| WHAT IS BEING ASKED |
Give the rows as a Markdown table with the columns No. and Text, starting at the first line and stopping after the line that contains "Looking at the screenshot, I should (x=331, y=336).", both included. Number each line and leave out blank lines.

| DATA SUPPLIED |
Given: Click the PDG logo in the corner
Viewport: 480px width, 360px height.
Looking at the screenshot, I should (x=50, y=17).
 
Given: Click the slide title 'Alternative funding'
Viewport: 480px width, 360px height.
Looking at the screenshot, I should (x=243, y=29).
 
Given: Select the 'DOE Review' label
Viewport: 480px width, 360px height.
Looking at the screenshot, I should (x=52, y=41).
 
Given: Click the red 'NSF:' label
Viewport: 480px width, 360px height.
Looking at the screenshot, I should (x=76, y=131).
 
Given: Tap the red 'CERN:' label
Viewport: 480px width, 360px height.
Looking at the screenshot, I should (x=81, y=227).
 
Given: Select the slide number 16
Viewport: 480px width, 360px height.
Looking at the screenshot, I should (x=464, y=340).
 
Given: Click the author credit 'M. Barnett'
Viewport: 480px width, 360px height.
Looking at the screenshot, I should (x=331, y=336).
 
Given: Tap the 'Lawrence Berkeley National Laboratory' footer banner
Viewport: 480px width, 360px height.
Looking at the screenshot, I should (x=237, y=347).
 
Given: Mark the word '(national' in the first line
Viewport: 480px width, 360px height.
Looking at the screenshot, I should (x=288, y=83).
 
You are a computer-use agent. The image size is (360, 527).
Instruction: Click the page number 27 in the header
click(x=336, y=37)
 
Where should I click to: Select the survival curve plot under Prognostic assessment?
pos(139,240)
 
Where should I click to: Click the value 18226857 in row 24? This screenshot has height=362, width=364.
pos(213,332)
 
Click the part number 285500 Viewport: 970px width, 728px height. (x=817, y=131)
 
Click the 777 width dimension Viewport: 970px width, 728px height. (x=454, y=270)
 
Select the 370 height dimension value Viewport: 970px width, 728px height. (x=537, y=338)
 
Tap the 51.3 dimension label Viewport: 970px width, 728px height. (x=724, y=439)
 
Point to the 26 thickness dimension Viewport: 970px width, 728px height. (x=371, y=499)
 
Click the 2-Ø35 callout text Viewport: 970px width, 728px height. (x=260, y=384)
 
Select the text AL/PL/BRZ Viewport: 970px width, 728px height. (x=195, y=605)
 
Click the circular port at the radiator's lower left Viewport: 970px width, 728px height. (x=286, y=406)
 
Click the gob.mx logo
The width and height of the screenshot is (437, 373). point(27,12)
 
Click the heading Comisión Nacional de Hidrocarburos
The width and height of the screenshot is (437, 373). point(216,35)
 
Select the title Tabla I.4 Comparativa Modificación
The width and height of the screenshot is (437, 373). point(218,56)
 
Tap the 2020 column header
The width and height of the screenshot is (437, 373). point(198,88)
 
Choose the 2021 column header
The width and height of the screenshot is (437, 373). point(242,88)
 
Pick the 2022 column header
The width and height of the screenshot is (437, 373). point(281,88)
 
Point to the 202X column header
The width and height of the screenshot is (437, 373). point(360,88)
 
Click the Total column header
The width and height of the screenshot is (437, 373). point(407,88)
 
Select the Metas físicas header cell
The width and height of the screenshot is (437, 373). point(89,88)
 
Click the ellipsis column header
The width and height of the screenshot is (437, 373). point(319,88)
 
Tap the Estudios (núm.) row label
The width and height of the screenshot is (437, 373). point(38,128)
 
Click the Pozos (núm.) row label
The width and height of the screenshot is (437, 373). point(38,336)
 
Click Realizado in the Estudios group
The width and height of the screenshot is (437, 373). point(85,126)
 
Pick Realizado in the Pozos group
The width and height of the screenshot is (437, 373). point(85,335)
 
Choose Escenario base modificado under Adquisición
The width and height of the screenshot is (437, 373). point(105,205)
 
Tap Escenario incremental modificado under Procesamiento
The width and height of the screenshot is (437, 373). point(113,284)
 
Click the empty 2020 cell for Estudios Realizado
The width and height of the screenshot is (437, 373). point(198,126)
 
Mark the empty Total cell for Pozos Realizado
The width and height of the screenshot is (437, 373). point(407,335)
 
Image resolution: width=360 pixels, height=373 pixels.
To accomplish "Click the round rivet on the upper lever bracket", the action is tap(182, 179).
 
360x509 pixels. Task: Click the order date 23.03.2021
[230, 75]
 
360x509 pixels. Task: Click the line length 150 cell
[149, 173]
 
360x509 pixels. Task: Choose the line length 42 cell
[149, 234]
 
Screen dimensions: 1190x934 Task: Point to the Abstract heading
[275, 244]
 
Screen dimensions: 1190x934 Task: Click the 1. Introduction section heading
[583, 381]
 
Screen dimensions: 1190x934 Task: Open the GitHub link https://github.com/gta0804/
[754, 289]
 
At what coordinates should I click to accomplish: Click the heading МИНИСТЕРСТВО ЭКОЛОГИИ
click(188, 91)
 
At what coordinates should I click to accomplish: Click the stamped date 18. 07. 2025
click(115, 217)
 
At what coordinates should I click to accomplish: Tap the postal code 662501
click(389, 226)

| WRITTEN ANSWER |
| No. | Text |
|---|---|
| 1 | Given: Click the PDG logo in the corner |
| 2 | Viewport: 480px width, 360px height. |
| 3 | Looking at the screenshot, I should (x=50, y=17). |
| 4 | Given: Click the slide title 'Alternative funding' |
| 5 | Viewport: 480px width, 360px height. |
| 6 | Looking at the screenshot, I should (x=243, y=29). |
| 7 | Given: Select the 'DOE Review' label |
| 8 | Viewport: 480px width, 360px height. |
| 9 | Looking at the screenshot, I should (x=52, y=41). |
| 10 | Given: Click the red 'NSF:' label |
| 11 | Viewport: 480px width, 360px height. |
| 12 | Looking at the screenshot, I should (x=76, y=131). |
| 13 | Given: Tap the red 'CERN:' label |
| 14 | Viewport: 480px width, 360px height. |
| 15 | Looking at the screenshot, I should (x=81, y=227). |
| 16 | Given: Select the slide number 16 |
| 17 | Viewport: 480px width, 360px height. |
| 18 | Looking at the screenshot, I should (x=464, y=340). |
| 19 | Given: Click the author credit 'M. Barnett' |
| 20 | Viewport: 480px width, 360px height. |
| 21 | Looking at the screenshot, I should (x=331, y=336). |